Characterization of the defect in a patient presenting a peripheral neuropathy with atypical features of distal motor involvement mimicking Werdnig-Hoffmann disease.Patient:
Clinical signs included generalized hypotonia and floppiness, absence of stretch reflexes, muscle wasting, lack of head control and lingual fasciculations associated with unaffected facial muscles, and normal intellectual development.Results:
Normal muscle histology ruled out Werdnig-Hoffmann disease. Elevated plasma concentrations of very long-chain fatty acids and bile acid intermediates combined with normal plasmalogen levels in erythrocytes suggested defective peroxisomal β-oxidation directly demonstrated by deficient pristanic acid and partially deficient C26:0 was present oxidation in cultured fibroblasts.

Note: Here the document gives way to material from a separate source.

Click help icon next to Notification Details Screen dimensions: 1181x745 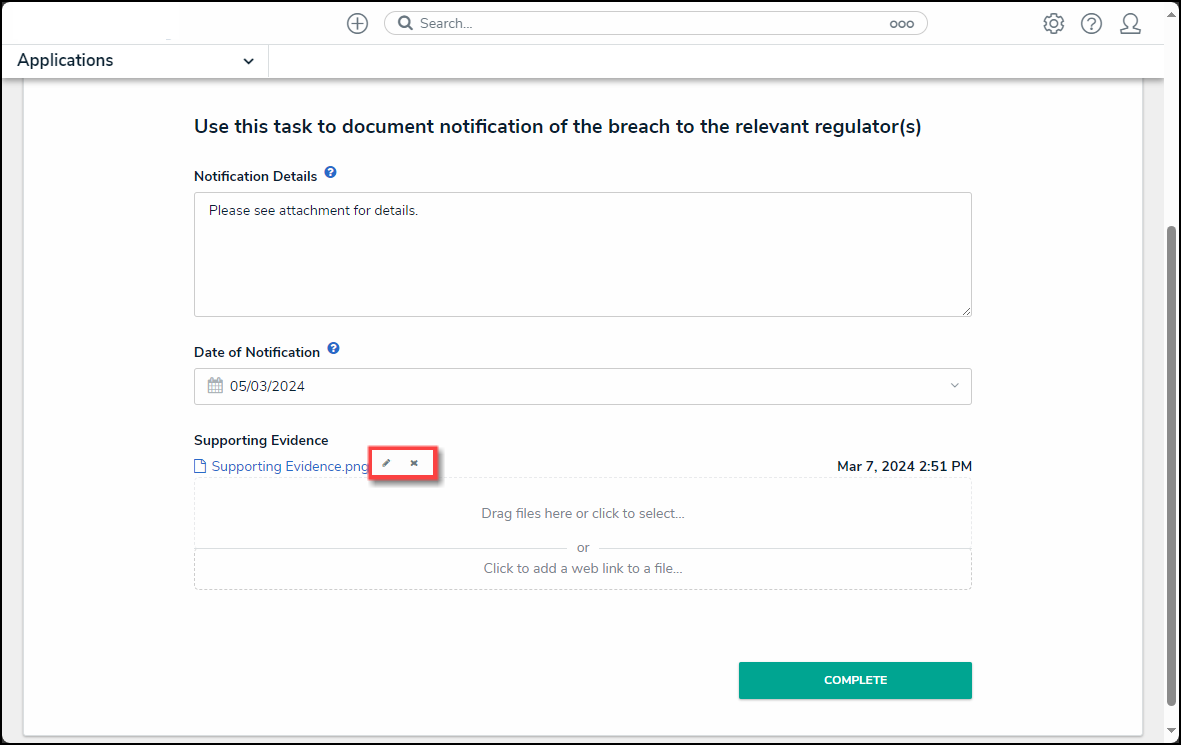[x=330, y=173]
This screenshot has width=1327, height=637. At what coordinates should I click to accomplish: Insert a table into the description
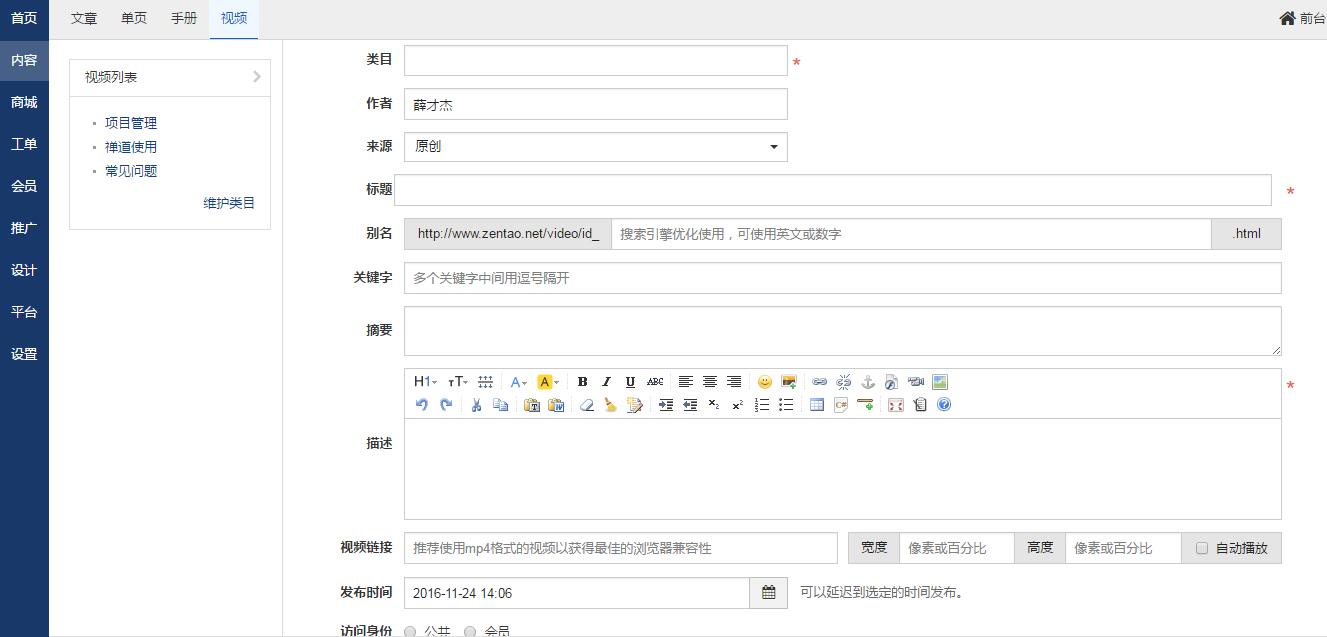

Severely impaired pipecolic acid oxidation in liver and phytanic acid oxidation in fibroblasts was present. On light and electron microscopy of the liver tissue, rare peroxisomal membrane ghosts and trilamellar inclusions but absence of peroxisomes was noted. Immunoblot analysis revealed absence of peroxisomal β-oxidation enzymes in liver tissue but normal results in fibroblasts. Remarkably, expression of the peroxisomal defect in fibroblasts was indicated by the finding of mainly cytoplasmatic catalase, as in liver. Preliminary studies excluded classification of this patient within the large PEX1 complementation group.Conclusions:
The results suggest a novel peroxisome biogenesis disorder involving peroxisomal β-oxidation as well as phytanic and pipecolic acid oxidation rather than an isolated defect of peroxisomal β-oxidation. The association of a clinical picture mimicking Werdnig-Hoffmann disease with a novel peroxisomal disorder raises the question of whether investigation for peroxisomal function should be considered in every patient with an enigmatic spinal muscular atrophy-like syndrome.